§ **YOUR INSTRUCTIONS**: A verbatim copy of the listing is the expected output.

-=-=-

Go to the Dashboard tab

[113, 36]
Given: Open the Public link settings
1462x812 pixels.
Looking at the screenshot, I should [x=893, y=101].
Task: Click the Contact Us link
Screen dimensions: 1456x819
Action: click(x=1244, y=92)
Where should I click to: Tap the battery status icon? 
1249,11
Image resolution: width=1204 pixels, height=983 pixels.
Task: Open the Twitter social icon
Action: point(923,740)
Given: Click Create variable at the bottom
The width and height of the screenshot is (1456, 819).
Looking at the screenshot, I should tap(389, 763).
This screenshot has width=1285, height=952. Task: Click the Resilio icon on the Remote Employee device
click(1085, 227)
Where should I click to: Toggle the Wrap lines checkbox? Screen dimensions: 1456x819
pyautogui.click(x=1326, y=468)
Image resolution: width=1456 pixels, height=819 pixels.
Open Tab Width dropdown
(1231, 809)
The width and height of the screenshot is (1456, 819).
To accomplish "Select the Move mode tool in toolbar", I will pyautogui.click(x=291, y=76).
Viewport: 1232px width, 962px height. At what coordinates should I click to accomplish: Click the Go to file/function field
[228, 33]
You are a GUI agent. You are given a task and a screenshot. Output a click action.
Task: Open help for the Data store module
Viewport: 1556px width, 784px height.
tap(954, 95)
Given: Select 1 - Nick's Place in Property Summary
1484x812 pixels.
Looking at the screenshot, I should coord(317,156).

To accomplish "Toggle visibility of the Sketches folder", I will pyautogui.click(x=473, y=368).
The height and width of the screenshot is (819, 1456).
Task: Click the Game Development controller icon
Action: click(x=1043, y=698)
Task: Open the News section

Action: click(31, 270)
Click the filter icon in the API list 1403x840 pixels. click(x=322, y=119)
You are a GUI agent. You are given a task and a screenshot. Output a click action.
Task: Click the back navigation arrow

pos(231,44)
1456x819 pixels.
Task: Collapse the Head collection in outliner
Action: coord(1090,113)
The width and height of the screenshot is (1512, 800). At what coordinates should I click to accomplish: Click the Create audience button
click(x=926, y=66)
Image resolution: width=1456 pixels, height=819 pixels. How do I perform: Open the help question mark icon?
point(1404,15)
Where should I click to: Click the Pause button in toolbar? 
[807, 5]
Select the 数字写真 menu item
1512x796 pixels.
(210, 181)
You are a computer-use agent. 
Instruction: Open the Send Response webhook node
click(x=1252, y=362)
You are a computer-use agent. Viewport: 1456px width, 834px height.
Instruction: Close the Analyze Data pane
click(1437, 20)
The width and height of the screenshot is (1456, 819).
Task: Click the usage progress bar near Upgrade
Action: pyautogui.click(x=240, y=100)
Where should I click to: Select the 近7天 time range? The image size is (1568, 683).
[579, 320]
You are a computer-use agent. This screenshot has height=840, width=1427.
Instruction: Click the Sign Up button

-=-=-

§ **TASK RESPONSE**:
Go to the Dashboard tab

[113, 36]
Given: Open the Public link settings
1462x812 pixels.
Looking at the screenshot, I should [x=893, y=101].
Task: Click the Contact Us link
Screen dimensions: 1456x819
Action: click(x=1244, y=92)
Where should I click to: Tap the battery status icon? 
1249,11
Image resolution: width=1204 pixels, height=983 pixels.
Task: Open the Twitter social icon
Action: point(923,740)
Given: Click Create variable at the bottom
The width and height of the screenshot is (1456, 819).
Looking at the screenshot, I should tap(389, 763).
This screenshot has width=1285, height=952. Task: Click the Resilio icon on the Remote Employee device
click(1085, 227)
Where should I click to: Toggle the Wrap lines checkbox? Screen dimensions: 1456x819
pyautogui.click(x=1326, y=468)
Image resolution: width=1456 pixels, height=819 pixels.
Open Tab Width dropdown
(1231, 809)
The width and height of the screenshot is (1456, 819).
To accomplish "Select the Move mode tool in toolbar", I will pyautogui.click(x=291, y=76).
Viewport: 1232px width, 962px height. At what coordinates should I click to accomplish: Click the Go to file/function field
[228, 33]
You are a GUI agent. You are given a task and a screenshot. Output a click action.
Task: Open help for the Data store module
Viewport: 1556px width, 784px height.
tap(954, 95)
Given: Select 1 - Nick's Place in Property Summary
1484x812 pixels.
Looking at the screenshot, I should coord(317,156).

To accomplish "Toggle visibility of the Sketches folder", I will pyautogui.click(x=473, y=368).
The height and width of the screenshot is (819, 1456).
Task: Click the Game Development controller icon
Action: click(x=1043, y=698)
Task: Open the News section

Action: click(31, 270)
Click the filter icon in the API list 1403x840 pixels. click(x=322, y=119)
You are a GUI agent. You are given a task and a screenshot. Output a click action.
Task: Click the back navigation arrow

pos(231,44)
1456x819 pixels.
Task: Collapse the Head collection in outliner
Action: coord(1090,113)
The width and height of the screenshot is (1512, 800). At what coordinates should I click to accomplish: Click the Create audience button
click(x=926, y=66)
Image resolution: width=1456 pixels, height=819 pixels. How do I perform: Open the help question mark icon?
point(1404,15)
Where should I click to: Click the Pause button in toolbar? 
[807, 5]
Select the 数字写真 menu item
1512x796 pixels.
(210, 181)
You are a computer-use agent. 
Instruction: Open the Send Response webhook node
click(x=1252, y=362)
You are a computer-use agent. Viewport: 1456px width, 834px height.
Instruction: Close the Analyze Data pane
click(1437, 20)
The width and height of the screenshot is (1456, 819).
Task: Click the usage progress bar near Upgrade
Action: pyautogui.click(x=240, y=100)
Where should I click to: Select the 近7天 time range? The image size is (1568, 683).
[579, 320]
You are a computer-use agent. This screenshot has height=840, width=1427.
Instruction: Click the Sign Up button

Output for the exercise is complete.